Carillon

St John the Baptist is also celebrated at the heart of ​​St John’s Kirk’s famous collection of bells – the largest collection in the British Isles.

The carillon, which is played regularly, consists of thirty-five of these bells. They include the largest bell in the collection, the early 16th century “Bourdon” (the Johannes Baptista), which is the keynote bell, with a further 34 bells cast in 1935. 

The inscription round the top of the ‘Bourdon’ reads:

Johannes Baptista Vocor Ego
Vox Clamantis in Deserto
Mechlin Petrus Waghevens Me Fo’ mavit
Sit Benedictus Qui Cuncta Creavit. MCCCCCVI

John the Baptist I am called
The voice of one 
crying in the wilderness.
Peter Weghevens made me 
Let Him be blest who created all things. 1506

Beneath the inscription is a small image of John the Baptist.

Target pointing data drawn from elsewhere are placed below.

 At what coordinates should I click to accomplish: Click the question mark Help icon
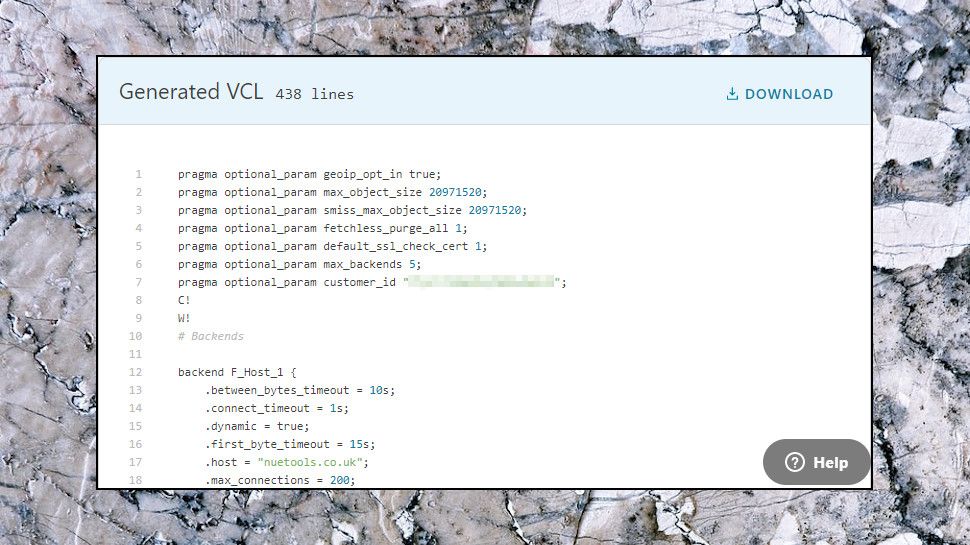[795, 462]
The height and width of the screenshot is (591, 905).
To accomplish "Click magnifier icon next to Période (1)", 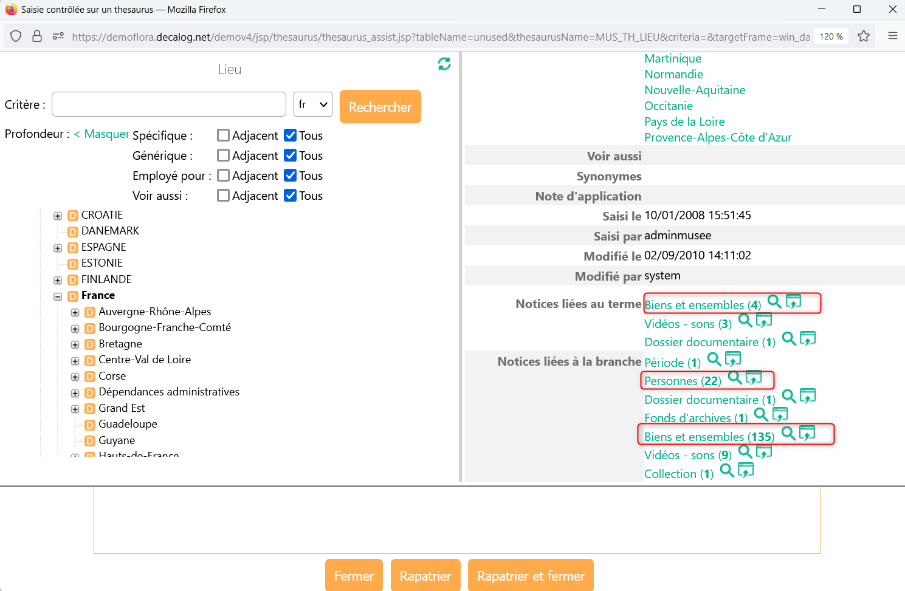I will click(x=713, y=359).
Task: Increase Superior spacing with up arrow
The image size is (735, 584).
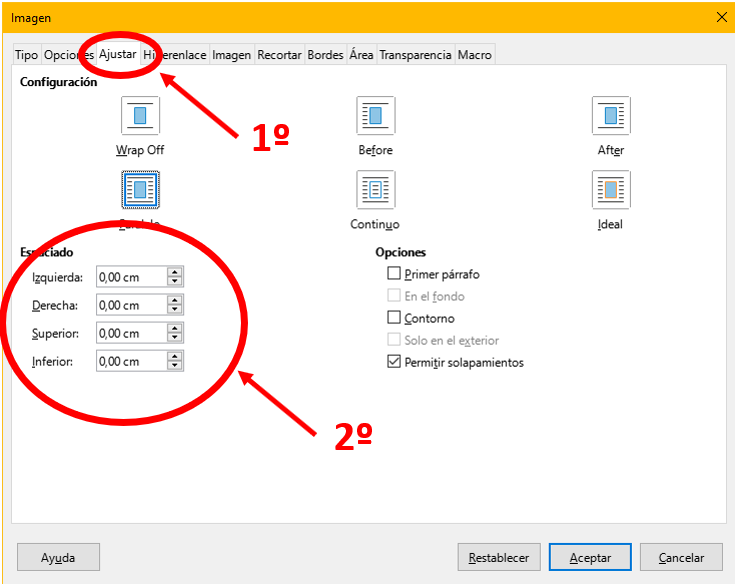Action: click(x=175, y=329)
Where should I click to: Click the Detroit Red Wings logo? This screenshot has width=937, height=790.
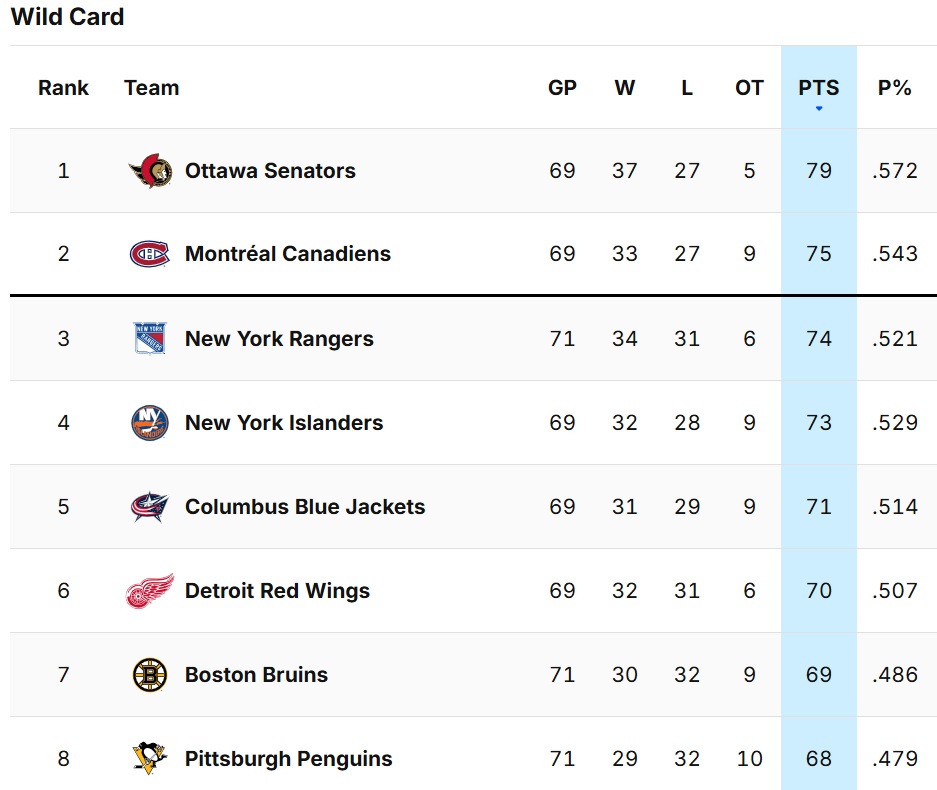(150, 590)
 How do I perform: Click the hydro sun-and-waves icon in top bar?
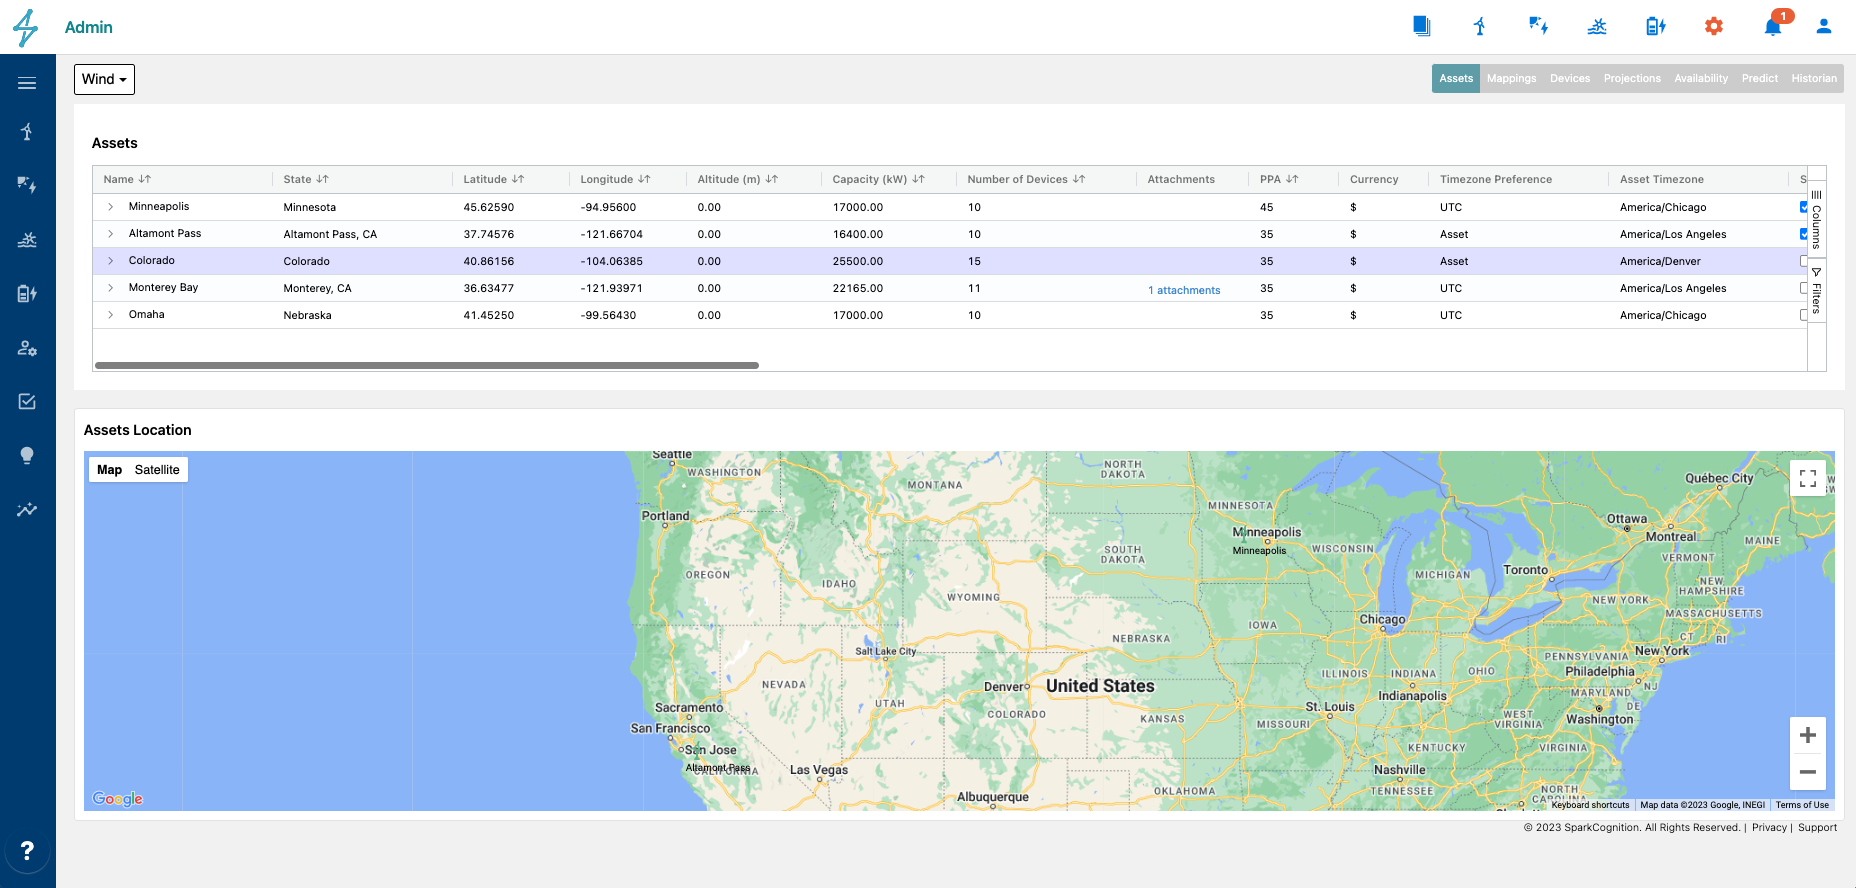(x=1597, y=27)
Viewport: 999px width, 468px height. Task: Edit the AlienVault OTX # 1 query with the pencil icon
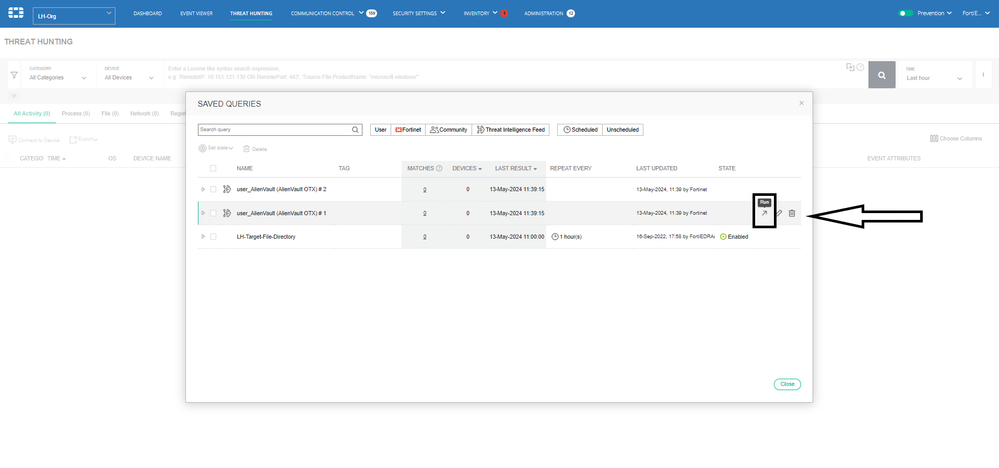click(x=778, y=213)
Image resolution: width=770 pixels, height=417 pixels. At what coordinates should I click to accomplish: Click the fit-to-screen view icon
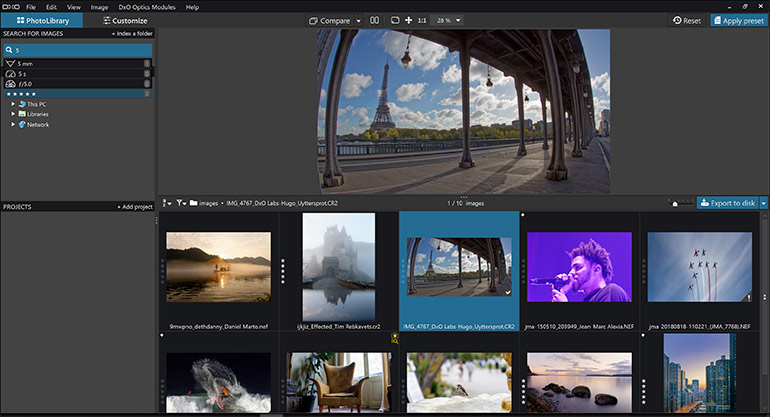pos(395,20)
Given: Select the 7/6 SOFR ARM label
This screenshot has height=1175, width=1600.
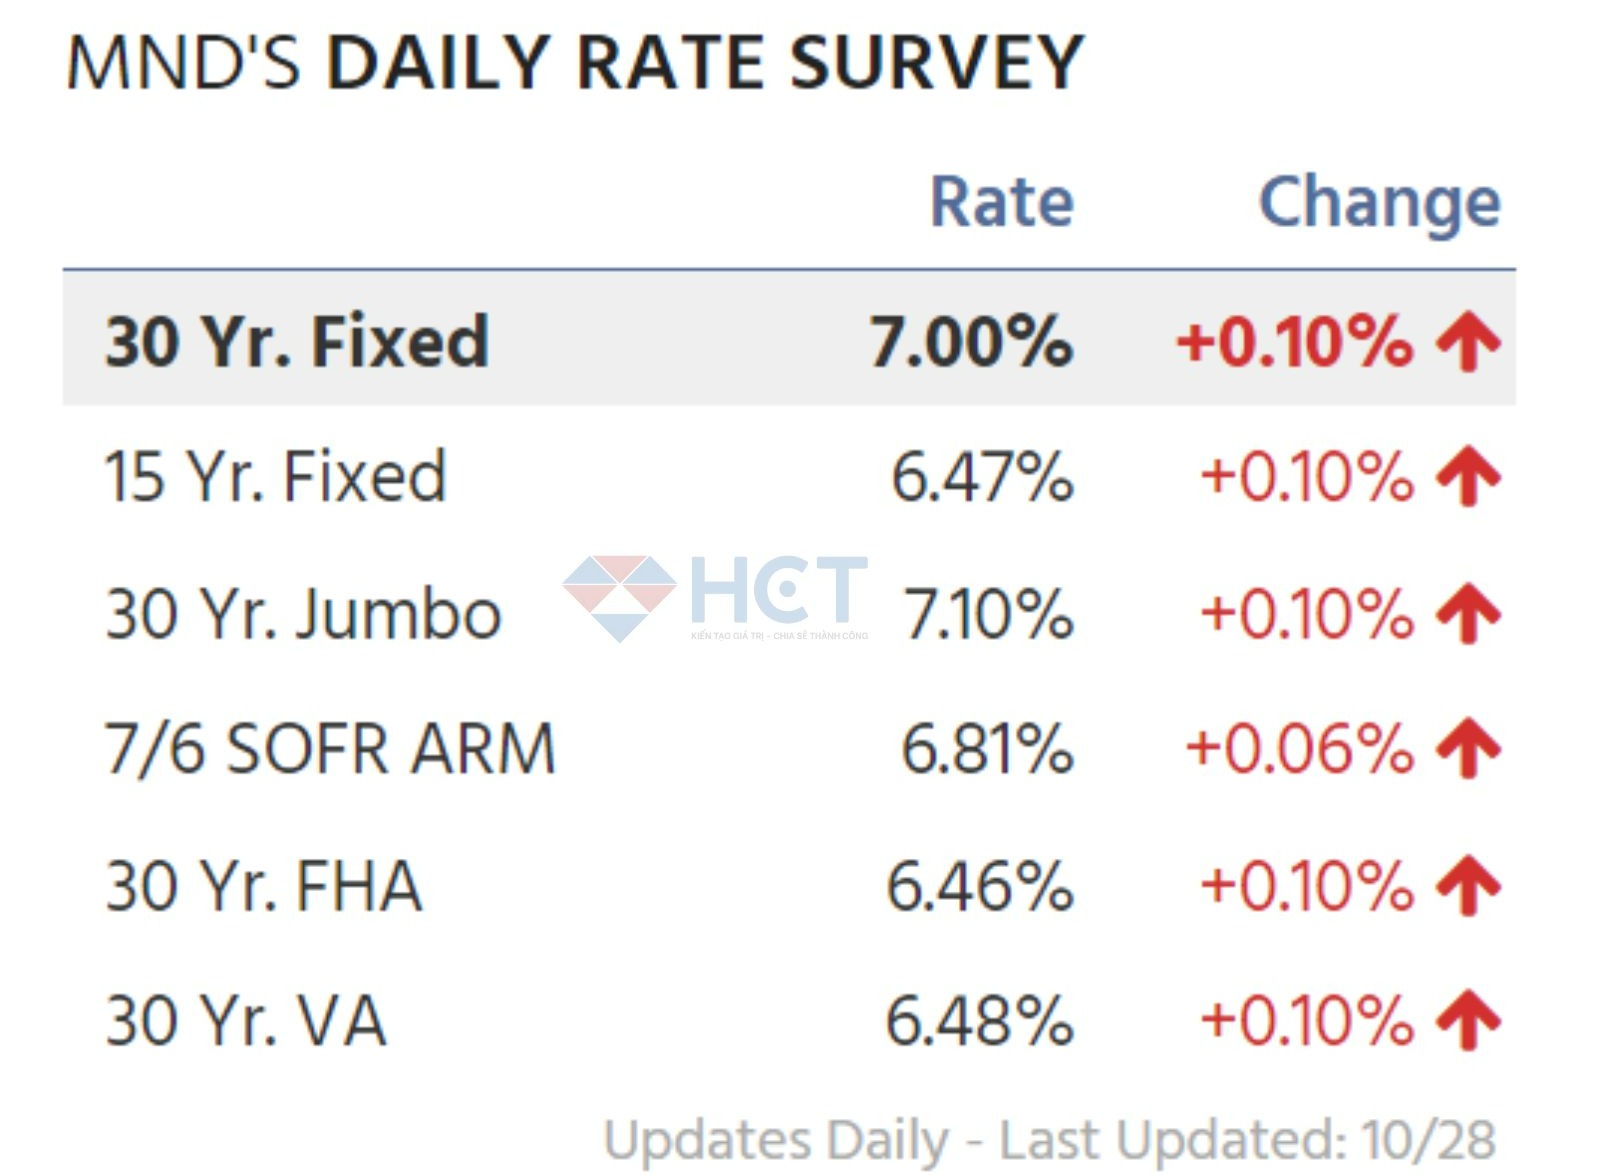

In the lower right hand corner of the Gow window in the south aisle is a picture of King David, the psalmist, playing a set of bells, with hammers. 

From St John’s tower the ‘Bells of Perth’ have rung out over the centuries, marking great state occasions, telling the time, and calling parishioners to worship. There are 63 bells, eight of which were cast before the Reformation, and might have been heard by John Knox.

This modern carillon was promoted by Mr Melville Gray, of Bowerswell House, and installed in 1935 at a cost of £3,000, paid for by many donors, including, notably, Melville Gray, himself. Some of the donors chose to have a bell inscribed with the name of a family member killed in the Great War.